The association of high ALM with fractures may be linked to both physical activity and fall risk18 or a pro-fracture state due to the larger loads from greater ALM10, which remains controversial11. The biological connections among fat, muscle, and bone, including both endocrine and mechanical interactions, are not yet fully established19. The complex interaction between altered body composition and hormonal changes may involve multifactorial pathogenesis. Given the distinct associations between fat and lean indices and vertebral fractures in women and men, clinicians should consider both fat and lean mass measurements as part of a comprehensive assessment of fracture risk, particularly in postmenopausal women and older men.

Analyzing data separately by sex is a common and expected practice in health research, especially when biological differences between men and women—such as body composition, hormone levels, and patterns of bone loss—are well established. While this approach is not novel, the clinical significance often lies in what these stratified analyses reveal. In this case, the study found that different components of body composition are linked to vertebral fractures in men and women in distinct ways. Specifically, fat indices were more strongly associated with fractures in women, while lean mass was more closely linked to fractures in men in this study. These findings challenge common assumptions, such as the belief that higher BMI protects against fractures due to increased mechanical loading on bones—a notion particularly questioned in women. Moreover, the association between lean mass and fractures in men remains unclear and warrants further research. The key insight is not simply that men and women were analyzed separately, but that the risk factors for fractures differ qualitatively between sexes. Therefore, the novelty of this study lies not in its methodology, but in the implications of the findings and their contribution to a deeper understanding of how body composition affects bone health differently in men and women.

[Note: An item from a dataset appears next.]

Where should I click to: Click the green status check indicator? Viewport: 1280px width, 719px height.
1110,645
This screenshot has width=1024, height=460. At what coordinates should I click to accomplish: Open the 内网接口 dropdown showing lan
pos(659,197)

Our study had several strengths. First, we investigated the association of lean and fat indices simultaneously with vertebral fractures. Second, we explored the sex differences, a topic not adequately investigated in the existing literature. Third, the fat and lean indices used in our study are commonly employed worldwide and are easily measured, which enhances their practical clinical applications. However, there are some limitations. First, as this was a cross-sectional study, we could not draw causal inferences. Longitudinal studies are needed to confirm this causal relationship. Second, the participants were exclusively Asian, which may limit the generalizability of our findings. Third, although DXA is widely used for estimating muscle mass14,15, alternative imaging modalities such as magnetic resonance imaging or computed tomography may offer more precise measurements, though they are less accessible due to higher costs and limited availability. Fourth, the number of men in the study was relatively small, and a smaller sample size can result in less precise estimates and greater variability. However, ALM has been identified as a risk factor for incident hip fractures in men in previous studies with larger sample sizes, supporting the relevance of this finding10,11.

In conclusion, the association of fat and lean indices with vertebral fractures differed by sex. Fat indices were predominantly associated with vertebral fractures in women, whereas the lean index was predominantly associated with vertebral fractures in men. A sex-specific association between the lean index and vertebral fractures was identified. Future research should aim to investigate the longitudinal relationship between changes in body composition and fracture risk, particularly at different anatomical sites.